Ces critères sont les suivants : le meurtre de membres d’un groupe ; le fait de causer à ces membres des atteintes graves à leur intégrité physique ou mentale ; l’imposition de mesures visant à empêcher les naissances au sein du groupe ; le fait d’infliger délibérément des conditions de nature à entraîner la destruction physique du groupe ; et le transfert forcé de ses enfants à un autre groupe.

L’équipe d’enquête, dont la décision n’est pas définitive, a conclu qu’au moins trois de ces cinq critères étaient réunis dans les actions des Forces de soutien rapide (FSR). Aux termes de la Convention, un génocide peut être qualifié même si un seul des cinq critères est rempli.

Les actions des FSR à el-Fasher incluent le meurtre de membres d’un groupe ethnique protégé et le fait de leur causer des atteintes graves à leur intégrité physique et mentale et en imposant délibérément des conditions d’existence destinées à entraîner la destruction physique totale ou partielle du groupe – autant d’éléments constitutifs du crime de génocide au regard du droit international, selon l’équipe d’enquête.

Le rapport fait état d’un schéma systématique de meurtres ciblés ethniquement, de violences sexuelles et de destructions, ainsi que de déclarations publiques appelant explicitement à l’élimination des communautés non arabes.

« Des exactions de guerre non aléatoires », déclare le président de la mission

Le président de la mission, Mohamed Chande Othman, ancien président de la Cour suprême de Tanzanie, a déclaré que l’opération des FSR n’était pas des « exactions de guerre aléatoires », mais une opération planifiée et organisée présentant les caractéristiques d’un génocide.

Selon le rapport de la mission, les habitants d’El-Fasher étaient « physiquement épuisés, malnutris et, pour la plupart, incapables de fuir, ce qui les a laissés sans défense face à l’extrême violence qui a suivi ». « Des milliers de personnes, notamment les Zaghawa, ont été tuées, violées ou ont disparu pendant trois jours d’horreur absolue. »

La mission d’enquête a mis en évidence des massacres, des viols généralisés, des violences sexuelles, des actes de torture et des traitements cruels, des détentions arbitraires, des extorsions et des disparitions forcées lors de la prise de contrôle d’El-Fasher par les FSR fin octobre.

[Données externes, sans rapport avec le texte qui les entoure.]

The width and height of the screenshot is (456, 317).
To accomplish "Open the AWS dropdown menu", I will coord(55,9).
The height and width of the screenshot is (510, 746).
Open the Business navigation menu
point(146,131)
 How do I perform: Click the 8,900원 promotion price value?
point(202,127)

Le rapport documente des cas de survivants rapportant les propos de combattants tels que : « Y a-t-il des Zaghawa parmi vous ? Si nous en trouvons, nous les tuerons tous » et « Nous voulons éliminer tout ce qui est noir au Darfour. »

Le rapport souligne le ciblage sélectif des femmes et des filles Zaghawa et Fur, tandis que les femmes perçues comme arabes étaient souvent épargnées.

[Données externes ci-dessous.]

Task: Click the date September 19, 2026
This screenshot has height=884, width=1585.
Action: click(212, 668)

Un appel à la reddition des comptes

L’équipe d’enquête a été créée en 2023 par le Conseil des droits de l’homme, basé à Genève et principal organe des Nations Unies en matière de droits humains, qui compte 47 États membres issus de l’ONU.

L’équipe a appelé à ce que les auteurs des crimes rendent des comptes et a averti que la protection des civils est plus que jamais nécessaire, car le conflit s’étend à d’autres régions du Soudan.

Tout au long du conflit, les belligérants ont été accusés de violations du droit international. Mais la plupart des atrocités ont été imputées aux Forces de soutien rapide (FSR) : l’administration Biden, dans l’une de ses dernières décisions, a déclaré que les FSR avaient commis un génocide au Darfour.

Selon des experts de l’ONU et des organisations de défense des droits humains, les FSR ont bénéficié du soutien des Émirats arabes unis pendant toute la durée de la guerre. Les Émirats arabes unis ont nié ces allégations.

Les FSR sont issues des milices Janjawid, tristement célèbres pour les atrocités commises au début des années 2000 lors d’une campagne impitoyable contre les personnes se déclarant d’origine est-africaine ou centrafricaine au Darfour. Cette campagne a fait environ 300 000 morts et 2,7 millions de déplacés.